Nel 1967, i “Fluido Rosa” divengono il paradigma e la matrice della psichedelia inglese (stravagante, eccentrica e fuorimoda) . Hanno interiorizzato le jam velvettiane, l’informalità dei Red Crayola (da cui traggono “Paintbox/ Scatola di Colori”, no scherzo), il melodismo dei Jefferson, prolungandone le appendici. E, in più, c’è Syd, al secolo Roger Keith Barrett. Che dà nome, identità alla band, e sonorità aspre, ritmi, rumori astratti, filastrocche surreali e sovraccarichi di lontananze. Questi estrae dal cilindro di uno spazio alieno il coniglio flautato. Con tanto di “Astronomy Domine” ed “Interstellar Overdrive”, le più limpide allucinazioni del Rock della Swinging London.

Poi, dalla vena sperimentale dalla psichedelia distorta barrettiana si passerà ad un maestoso Art Rock, sempre di avanguardia, prammatico, lanciato verso la luna, il cosmo, e gli spazi siderali che li varcano. Senza rinunciare anche a un linguaggio diretto. Così, nei primi tempi, il ’68 offre un “Saucerful” meno “altrove” e più concreto, capace di un grande impatto emotivo, tra lentezze ed impeti vertiginosi. “More” consegna melodie crepuscolari e curiosi rintocchi atonali. Le “Ummagummae”, libertarie, ambiziose, estreme, promulgano una musica cosmica dai confini indefinibili. L’LP della mucca riflessiva dello studio grafico Hipgnosis segna una nuova via, con un sound ampolloso, epico e ridondante. In “Meddle” melodia e sperimentazione si controbilanciano, l’ipnosi e le turbative oniriche sono le credenziali di un Pop Rock sempre più metafisico. Dopo l’interludio caduco di “Obscured” verranno gli album epocali e solenni, fino all’ onesto primo solo di Gilmour “A Momentary Lapse Of Reason”. E il resto è mancia.

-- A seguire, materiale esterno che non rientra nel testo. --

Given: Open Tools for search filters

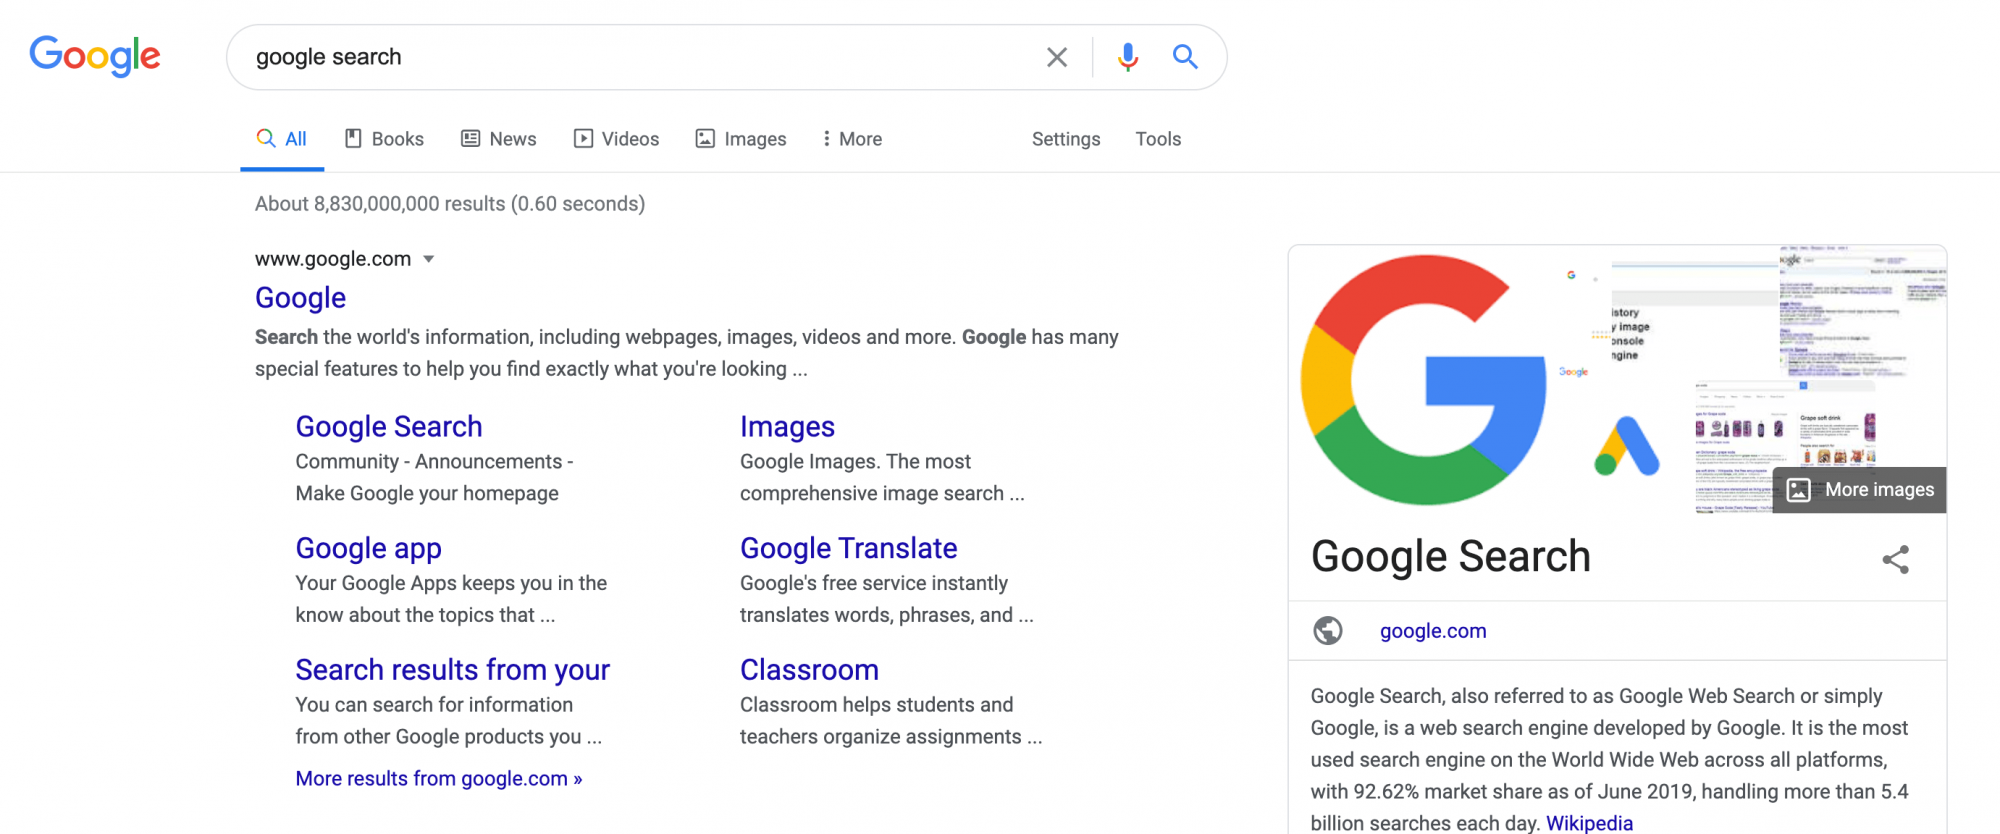Looking at the screenshot, I should pos(1158,139).
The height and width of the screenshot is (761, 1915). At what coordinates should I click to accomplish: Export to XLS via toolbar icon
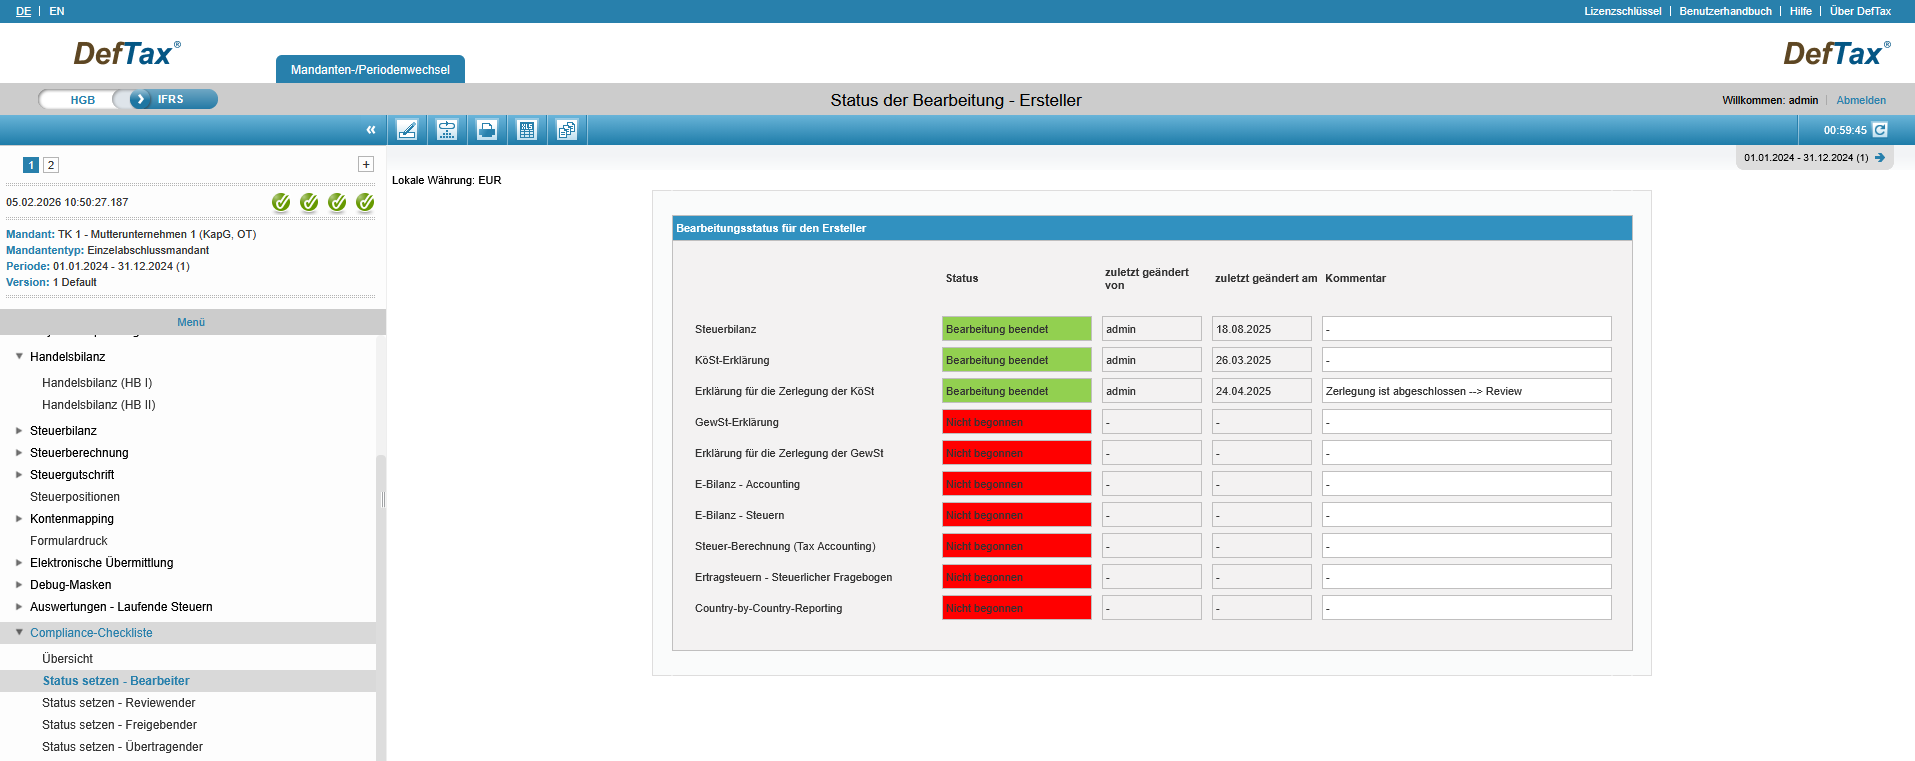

5.) Canzoni a raccolta: 1969-1972. Nella Swinging London e oltre la psichedelia.

Alcuni episodi salenti, della “piccola”, doppia raccolta datata 11 novembre 2016, della durata complessiva di 1:52:41. “Matilda Mother”, in un diverso lodevole mix, con testo sfalsato, è un “classico” della psichedelia barrettiana, intrigante e tortuoso, invita la madre di Mati a seguitare a raccontare storie di re con occhi d’argento e cavalieri nebbiosi, “Devi solo leggere le righe scritte in nero/ ed ogni cosa risplenderà”. “Jugband Blues” è l’epitaffio di Syd “Non mi importa se non splende il sole/ Non mi importa se niente è mio/ Non mi importa se con te sono nervoso/ Faremo l’amore d’inverno./ E il mare non è verde/ E io amo la regina/ E cos’è esattamente un sogno?/ E cos’è esattamente uno scherzo?”, del resto, l’incipit, cui opportunamente torniamo diceva “È tremendamente cortese da parte vostra pensarmi qui/ E vi sono molto grato per aver chiarito che non ci sono”. C’è la Single Version di “Careful With That Axe, Eugene” con grida lancinanti (ma presto smorzate), e una sua BBC live Session del ’69, senza urla belluine. Sempre bella da sentire. Ancestrale. Trasognante. Minacciosa. “Interstellar Overdrive”, registrata dal vivo ad Amsterdam, in veste meno dura dell’originale, senza che la musica tonale deflagri nell’improvvisazione più caotica e frastornante. 4 minuti e 20 secondi, senza l’intensità unica degli strumenti convulsivi che conosciamo. Lenta, straniante. La chitarra onirica di Gilmour rimpiazza il titanismo di Barrett. Di interesse documentaristico. C’è l’acquerello pastorale di “Grantchester Meadows” con un piano titillante nel finale. Incantevole “Cymbaline”, organo e batteria in gran spolvero; Gilmour si esprime al meglio in questi canti. “Green Is The Colour” eccede sulle onde del mare e sul grido dei gabbiani, laddove si parla più concretamente degli spruzzi d’acqua dolce del martin pescatore. La sua bellezza, melodia semplice e consistenza bucolica, sfuma in una orientaleggiante “Careful”, deprivata, come già detto, dalle grida laceranti. Il mare dell’essere dove è dolce naufragare? O l’alienazione, l’oblio? Propenderei per la prima ipotesi.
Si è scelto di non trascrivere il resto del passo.